- _PROBLEM TO WORK ON_
Please set out the listing below as a Markdown table with the columns Row and Line, leaving out blank lines. Begin at the line that contains "Click the Previous button" and stop at the end of the listing.

==== RECORDS SUPPLIED

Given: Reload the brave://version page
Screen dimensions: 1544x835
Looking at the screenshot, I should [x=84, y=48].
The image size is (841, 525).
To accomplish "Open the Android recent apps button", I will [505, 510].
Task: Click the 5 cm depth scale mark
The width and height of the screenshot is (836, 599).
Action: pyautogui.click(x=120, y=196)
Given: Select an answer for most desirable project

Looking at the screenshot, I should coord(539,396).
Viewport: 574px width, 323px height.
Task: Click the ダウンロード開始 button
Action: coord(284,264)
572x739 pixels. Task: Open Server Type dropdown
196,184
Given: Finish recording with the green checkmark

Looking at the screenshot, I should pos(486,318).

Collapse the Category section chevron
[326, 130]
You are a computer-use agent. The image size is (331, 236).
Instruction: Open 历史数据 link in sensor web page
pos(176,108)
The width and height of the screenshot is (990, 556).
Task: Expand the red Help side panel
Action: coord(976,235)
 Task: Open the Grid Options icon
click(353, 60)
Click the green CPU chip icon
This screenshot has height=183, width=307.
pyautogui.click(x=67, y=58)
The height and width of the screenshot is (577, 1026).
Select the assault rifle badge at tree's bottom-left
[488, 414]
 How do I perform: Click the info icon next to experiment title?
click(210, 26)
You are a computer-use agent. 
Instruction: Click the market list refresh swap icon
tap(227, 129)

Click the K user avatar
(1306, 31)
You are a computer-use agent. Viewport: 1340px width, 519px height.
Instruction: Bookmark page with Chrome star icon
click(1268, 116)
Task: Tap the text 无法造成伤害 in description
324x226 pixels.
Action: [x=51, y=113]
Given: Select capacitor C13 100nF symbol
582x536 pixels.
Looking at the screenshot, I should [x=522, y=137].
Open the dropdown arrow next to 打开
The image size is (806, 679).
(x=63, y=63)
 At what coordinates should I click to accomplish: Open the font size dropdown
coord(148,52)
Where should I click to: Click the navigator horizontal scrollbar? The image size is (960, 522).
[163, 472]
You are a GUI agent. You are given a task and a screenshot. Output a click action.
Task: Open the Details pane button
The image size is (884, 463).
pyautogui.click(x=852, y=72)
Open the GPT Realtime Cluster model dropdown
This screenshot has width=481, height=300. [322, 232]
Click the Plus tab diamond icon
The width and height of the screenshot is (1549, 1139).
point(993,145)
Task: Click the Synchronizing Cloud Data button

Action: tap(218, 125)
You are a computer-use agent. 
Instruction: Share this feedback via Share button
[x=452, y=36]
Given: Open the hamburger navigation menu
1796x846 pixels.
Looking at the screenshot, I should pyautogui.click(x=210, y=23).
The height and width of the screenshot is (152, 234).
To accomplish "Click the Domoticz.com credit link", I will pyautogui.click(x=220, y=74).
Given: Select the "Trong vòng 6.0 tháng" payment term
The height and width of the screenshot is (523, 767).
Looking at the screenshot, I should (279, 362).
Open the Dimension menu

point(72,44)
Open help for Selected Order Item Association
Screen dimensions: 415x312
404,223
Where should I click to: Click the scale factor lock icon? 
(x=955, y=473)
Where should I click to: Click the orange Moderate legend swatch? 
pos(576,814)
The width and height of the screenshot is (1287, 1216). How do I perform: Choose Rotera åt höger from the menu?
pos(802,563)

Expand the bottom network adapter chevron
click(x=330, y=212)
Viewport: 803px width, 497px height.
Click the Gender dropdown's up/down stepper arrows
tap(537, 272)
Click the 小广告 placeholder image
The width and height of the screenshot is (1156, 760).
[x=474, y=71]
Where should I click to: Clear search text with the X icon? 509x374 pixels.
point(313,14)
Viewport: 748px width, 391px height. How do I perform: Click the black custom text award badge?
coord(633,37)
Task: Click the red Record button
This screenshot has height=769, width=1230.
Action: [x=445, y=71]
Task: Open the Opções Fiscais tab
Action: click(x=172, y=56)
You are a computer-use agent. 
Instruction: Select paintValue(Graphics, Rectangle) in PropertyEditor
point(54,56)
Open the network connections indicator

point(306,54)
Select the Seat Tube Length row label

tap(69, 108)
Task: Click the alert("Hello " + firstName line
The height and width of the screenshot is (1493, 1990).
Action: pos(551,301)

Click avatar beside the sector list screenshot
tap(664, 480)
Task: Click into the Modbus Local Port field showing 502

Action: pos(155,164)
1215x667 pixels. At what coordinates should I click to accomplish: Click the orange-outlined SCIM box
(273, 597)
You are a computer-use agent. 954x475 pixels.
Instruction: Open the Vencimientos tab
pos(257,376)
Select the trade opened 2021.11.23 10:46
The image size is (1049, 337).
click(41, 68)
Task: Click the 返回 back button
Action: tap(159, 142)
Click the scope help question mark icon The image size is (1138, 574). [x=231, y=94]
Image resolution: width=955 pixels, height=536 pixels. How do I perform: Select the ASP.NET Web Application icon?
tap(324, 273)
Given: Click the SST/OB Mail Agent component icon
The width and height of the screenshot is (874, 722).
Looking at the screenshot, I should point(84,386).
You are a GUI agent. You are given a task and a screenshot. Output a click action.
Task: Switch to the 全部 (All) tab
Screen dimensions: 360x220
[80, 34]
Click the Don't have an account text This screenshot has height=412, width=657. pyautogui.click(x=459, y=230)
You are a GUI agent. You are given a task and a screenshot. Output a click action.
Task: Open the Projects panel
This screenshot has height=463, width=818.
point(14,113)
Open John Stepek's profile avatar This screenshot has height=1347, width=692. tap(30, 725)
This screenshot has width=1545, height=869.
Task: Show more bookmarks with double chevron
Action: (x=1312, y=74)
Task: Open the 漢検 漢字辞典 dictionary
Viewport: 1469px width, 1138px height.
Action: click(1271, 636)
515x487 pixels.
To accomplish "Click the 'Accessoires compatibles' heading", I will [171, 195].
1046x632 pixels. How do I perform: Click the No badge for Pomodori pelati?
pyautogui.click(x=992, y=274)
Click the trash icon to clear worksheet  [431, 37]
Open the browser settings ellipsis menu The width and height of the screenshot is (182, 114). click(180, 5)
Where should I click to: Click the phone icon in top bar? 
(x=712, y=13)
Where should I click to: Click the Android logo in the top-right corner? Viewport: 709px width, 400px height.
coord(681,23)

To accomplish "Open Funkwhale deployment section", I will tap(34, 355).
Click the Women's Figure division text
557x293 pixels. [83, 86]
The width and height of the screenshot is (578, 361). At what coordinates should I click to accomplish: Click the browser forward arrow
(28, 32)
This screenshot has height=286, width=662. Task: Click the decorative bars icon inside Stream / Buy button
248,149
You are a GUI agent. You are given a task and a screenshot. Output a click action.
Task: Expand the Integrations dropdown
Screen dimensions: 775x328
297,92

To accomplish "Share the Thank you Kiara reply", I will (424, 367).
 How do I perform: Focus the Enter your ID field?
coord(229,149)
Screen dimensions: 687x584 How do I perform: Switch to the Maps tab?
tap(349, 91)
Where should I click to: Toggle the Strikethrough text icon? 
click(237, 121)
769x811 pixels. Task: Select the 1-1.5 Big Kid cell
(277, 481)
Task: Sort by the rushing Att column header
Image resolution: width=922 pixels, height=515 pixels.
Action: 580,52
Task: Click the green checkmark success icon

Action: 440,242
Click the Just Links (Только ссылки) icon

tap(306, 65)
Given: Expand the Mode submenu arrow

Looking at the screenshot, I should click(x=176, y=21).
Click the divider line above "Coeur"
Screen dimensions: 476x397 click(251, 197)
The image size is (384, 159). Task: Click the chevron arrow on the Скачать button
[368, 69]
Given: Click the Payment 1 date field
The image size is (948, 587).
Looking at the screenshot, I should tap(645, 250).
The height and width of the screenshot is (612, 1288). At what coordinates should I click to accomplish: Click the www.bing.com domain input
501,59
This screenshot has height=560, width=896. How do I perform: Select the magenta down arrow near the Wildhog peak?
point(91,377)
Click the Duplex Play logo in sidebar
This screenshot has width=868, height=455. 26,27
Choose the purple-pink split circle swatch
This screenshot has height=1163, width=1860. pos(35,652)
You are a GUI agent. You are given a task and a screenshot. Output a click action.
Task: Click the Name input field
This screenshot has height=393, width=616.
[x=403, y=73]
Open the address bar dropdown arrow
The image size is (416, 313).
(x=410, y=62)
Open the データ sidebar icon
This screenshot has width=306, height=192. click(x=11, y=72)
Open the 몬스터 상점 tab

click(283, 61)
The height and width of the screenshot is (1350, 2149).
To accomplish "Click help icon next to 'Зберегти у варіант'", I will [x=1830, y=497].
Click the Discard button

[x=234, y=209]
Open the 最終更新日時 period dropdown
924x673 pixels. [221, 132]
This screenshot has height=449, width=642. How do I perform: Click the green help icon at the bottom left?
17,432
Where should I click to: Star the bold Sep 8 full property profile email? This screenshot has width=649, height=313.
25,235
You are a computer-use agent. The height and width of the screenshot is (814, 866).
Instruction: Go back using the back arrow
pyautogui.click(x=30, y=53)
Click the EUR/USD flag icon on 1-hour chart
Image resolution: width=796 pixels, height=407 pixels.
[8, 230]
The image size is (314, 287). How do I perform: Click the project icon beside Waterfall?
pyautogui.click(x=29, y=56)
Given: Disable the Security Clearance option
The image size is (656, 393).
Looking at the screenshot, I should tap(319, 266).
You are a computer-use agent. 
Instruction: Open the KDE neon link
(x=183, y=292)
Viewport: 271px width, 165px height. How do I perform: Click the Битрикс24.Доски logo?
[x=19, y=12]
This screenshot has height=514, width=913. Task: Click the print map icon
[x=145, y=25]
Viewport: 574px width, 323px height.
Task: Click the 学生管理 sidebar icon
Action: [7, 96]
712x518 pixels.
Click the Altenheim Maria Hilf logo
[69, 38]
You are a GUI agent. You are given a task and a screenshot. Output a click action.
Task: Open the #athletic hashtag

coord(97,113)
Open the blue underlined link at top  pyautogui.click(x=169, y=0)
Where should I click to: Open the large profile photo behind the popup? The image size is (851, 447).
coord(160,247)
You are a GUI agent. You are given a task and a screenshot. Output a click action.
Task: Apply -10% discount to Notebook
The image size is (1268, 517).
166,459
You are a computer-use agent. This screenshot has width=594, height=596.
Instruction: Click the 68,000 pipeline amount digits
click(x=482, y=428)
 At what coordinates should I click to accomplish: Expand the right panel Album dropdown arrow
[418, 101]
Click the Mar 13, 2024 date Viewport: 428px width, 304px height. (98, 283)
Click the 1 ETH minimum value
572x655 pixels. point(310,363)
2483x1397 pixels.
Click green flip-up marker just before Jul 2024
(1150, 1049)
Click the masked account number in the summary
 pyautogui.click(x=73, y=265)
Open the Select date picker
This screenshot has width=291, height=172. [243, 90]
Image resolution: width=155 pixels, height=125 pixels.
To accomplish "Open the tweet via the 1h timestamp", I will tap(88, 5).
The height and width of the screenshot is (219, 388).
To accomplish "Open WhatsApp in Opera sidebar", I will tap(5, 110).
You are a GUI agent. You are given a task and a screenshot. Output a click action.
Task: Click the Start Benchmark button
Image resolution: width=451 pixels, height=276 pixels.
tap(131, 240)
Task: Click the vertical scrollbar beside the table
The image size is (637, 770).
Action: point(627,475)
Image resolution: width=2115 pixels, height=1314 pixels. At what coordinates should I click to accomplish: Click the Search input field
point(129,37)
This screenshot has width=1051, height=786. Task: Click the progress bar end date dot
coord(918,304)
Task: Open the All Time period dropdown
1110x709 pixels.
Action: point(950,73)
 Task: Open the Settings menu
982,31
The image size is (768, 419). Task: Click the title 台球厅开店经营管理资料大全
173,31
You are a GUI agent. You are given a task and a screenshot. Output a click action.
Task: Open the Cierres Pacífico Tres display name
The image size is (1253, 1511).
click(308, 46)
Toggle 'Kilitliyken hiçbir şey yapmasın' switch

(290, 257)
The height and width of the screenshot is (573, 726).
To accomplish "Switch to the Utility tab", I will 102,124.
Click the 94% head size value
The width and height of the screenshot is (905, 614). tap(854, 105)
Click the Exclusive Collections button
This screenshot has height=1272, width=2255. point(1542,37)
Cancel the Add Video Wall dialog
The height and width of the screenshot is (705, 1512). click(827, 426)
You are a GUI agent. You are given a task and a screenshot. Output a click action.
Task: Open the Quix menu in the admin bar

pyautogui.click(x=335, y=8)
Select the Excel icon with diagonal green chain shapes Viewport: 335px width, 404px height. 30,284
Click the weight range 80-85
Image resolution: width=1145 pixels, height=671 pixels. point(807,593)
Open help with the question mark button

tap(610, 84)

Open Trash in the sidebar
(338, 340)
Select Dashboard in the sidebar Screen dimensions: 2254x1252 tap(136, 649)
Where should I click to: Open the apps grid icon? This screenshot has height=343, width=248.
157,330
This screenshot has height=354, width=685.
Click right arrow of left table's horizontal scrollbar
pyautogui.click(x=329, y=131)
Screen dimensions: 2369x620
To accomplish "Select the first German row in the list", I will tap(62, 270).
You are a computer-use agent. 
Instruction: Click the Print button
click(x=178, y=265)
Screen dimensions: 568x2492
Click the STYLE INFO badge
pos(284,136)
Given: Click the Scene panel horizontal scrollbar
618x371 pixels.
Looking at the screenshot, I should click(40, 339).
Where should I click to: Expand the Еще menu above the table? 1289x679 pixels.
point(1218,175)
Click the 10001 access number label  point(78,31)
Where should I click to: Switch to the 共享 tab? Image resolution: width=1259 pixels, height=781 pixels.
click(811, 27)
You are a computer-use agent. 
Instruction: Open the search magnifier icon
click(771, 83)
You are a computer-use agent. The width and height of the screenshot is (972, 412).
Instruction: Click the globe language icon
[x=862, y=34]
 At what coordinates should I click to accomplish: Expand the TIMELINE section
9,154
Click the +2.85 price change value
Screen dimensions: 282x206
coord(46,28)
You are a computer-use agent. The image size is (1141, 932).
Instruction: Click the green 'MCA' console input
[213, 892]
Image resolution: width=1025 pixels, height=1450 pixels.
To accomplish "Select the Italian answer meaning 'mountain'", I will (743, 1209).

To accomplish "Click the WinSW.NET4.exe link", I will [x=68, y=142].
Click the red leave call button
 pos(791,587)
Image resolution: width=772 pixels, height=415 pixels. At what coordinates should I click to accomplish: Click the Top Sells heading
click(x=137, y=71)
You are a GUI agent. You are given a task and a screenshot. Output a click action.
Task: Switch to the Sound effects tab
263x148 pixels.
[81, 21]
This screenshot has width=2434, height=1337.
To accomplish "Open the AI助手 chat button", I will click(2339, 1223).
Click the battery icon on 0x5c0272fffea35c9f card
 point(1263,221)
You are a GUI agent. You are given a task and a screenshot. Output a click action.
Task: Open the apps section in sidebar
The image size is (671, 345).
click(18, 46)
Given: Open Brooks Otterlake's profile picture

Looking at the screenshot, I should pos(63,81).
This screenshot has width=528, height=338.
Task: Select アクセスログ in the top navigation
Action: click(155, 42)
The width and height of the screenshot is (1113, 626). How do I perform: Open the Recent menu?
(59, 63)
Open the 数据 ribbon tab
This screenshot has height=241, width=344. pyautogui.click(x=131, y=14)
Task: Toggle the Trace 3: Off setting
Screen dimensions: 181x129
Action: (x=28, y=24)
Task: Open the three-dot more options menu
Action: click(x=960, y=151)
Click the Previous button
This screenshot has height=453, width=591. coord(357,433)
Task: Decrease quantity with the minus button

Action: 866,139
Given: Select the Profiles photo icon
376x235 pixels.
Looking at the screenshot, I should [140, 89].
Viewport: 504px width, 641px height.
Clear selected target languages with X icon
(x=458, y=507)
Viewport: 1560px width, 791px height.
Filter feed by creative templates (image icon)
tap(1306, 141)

========

- _IN RESPONSE_
| Row | Line |
|---|---|
| 1 | Click the Previous button |
| 2 | This screenshot has height=453, width=591. coord(357,433) |
| 3 | Task: Decrease quantity with the minus button |
| 4 | Action: 866,139 |
| 5 | Given: Select the Profiles photo icon |
| 6 | 376x235 pixels. |
| 7 | Looking at the screenshot, I should [140, 89]. |
| 8 | Viewport: 504px width, 641px height. |
| 9 | Clear selected target languages with X icon |
| 10 | (x=458, y=507) |
| 11 | Viewport: 1560px width, 791px height. |
| 12 | Filter feed by creative templates (image icon) |
| 13 | tap(1306, 141) |